Les chauffeurs d’Uber sont des salariés, dixit la Cour de cassation. Elle a raison de dire stop au Far West social. Mais il faut reconnaître que bousculer le jardin à la française a ces dernières années permis de renverser utilement la fourmilière en créant de la concurrence.

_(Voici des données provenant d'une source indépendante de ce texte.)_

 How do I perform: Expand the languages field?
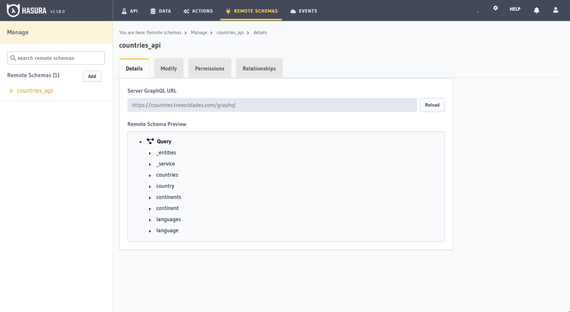click(150, 219)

 La Cour de Cassation considère que les chauffeurs Uber ont un lien de subordination avec l’entreprise, ils ne sont pas libres de fixer leurs itinéraires et leurs tarifs. ils doivent donc récupérer les droits étendus des salariés
La Cour de Cassation considère que les chauffeurs Uber ont un lien de subordination avec l’entreprise, ils ne sont pas libres de fixer leurs itinéraires et leurs tarifs. ils doivent donc récupérer les droits étendus des salariés © Maxppp / Alexandre Marchi / L'Est Républicain

La cour de cassation l'a dit : les chauffeurs d'Uber sont des salariés avec un contrat de travail et non des travailleurs indépendants. La Cour considère que les chauffeurs de la plate-forme Internet ont un lien de subordination avec l’entreprise, ils ne sont pas libres de fixer leurs itinéraires et leurs tarifs et donc ils doivent récupérer les droits étendus des salariés (mutuelle, congés payés). Et du coup aussi, il y davantage de cotisations sociales à payer. 

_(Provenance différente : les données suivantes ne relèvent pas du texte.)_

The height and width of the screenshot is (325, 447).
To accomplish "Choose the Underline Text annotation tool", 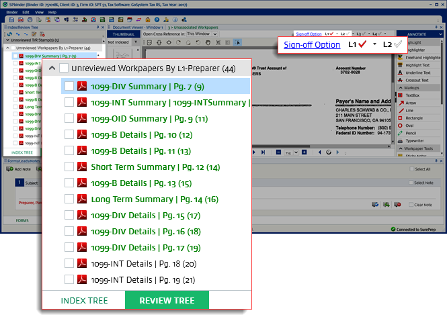I will [x=421, y=73].
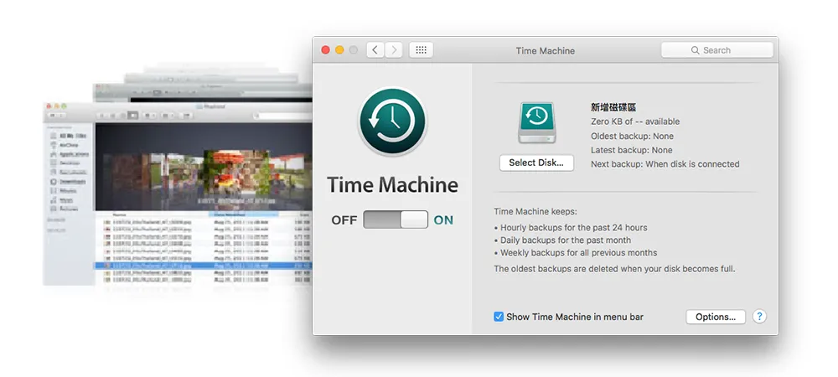Click the Select Disk... button
This screenshot has width=838, height=377.
point(536,163)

Anecdote, c’est un arrêt de la cour de cassation suffisamment important pour qu’il ait été traduit en anglais et en espagnol – c’est rare. Cet arrêt concerne Uber, mais en fait il est bien plus large, avec par exemple la livraison de repas à domicile par les coursiers. 

Une fois cela dit, ce matin, la question est simple. 

Bien sûr, le Far West social n’est pas un idéal : tout le monde est d’accord là-dessus. Quand elles ont débarqué des Etats-Unis, les plates-formes se sont engouffrées dans un no man’s land juridique. Donc, stop au Far West. Vive le contrat de travail. 

Mais le jardin à la française est-il toujours la meilleure solution ? Il faut reconnaître que ces plates-formes ont donné, dans beaucoup de secteurs, y compris par leurs prix, un coup de pied utile dans la fourmilière – par exemple les taxis parisiens, qui ont bien amélioré leur qualité de service (il y avait de la marge). 

Il faut savoir aussi que certains conducteurs apprécient le statut d’auto-entrepreneur, quand ils ont des activités par ailleurs (étudiants par exemple). Bref, le jardin à la française a besoin parfois d’un peu de fantaisie et d’imagination. 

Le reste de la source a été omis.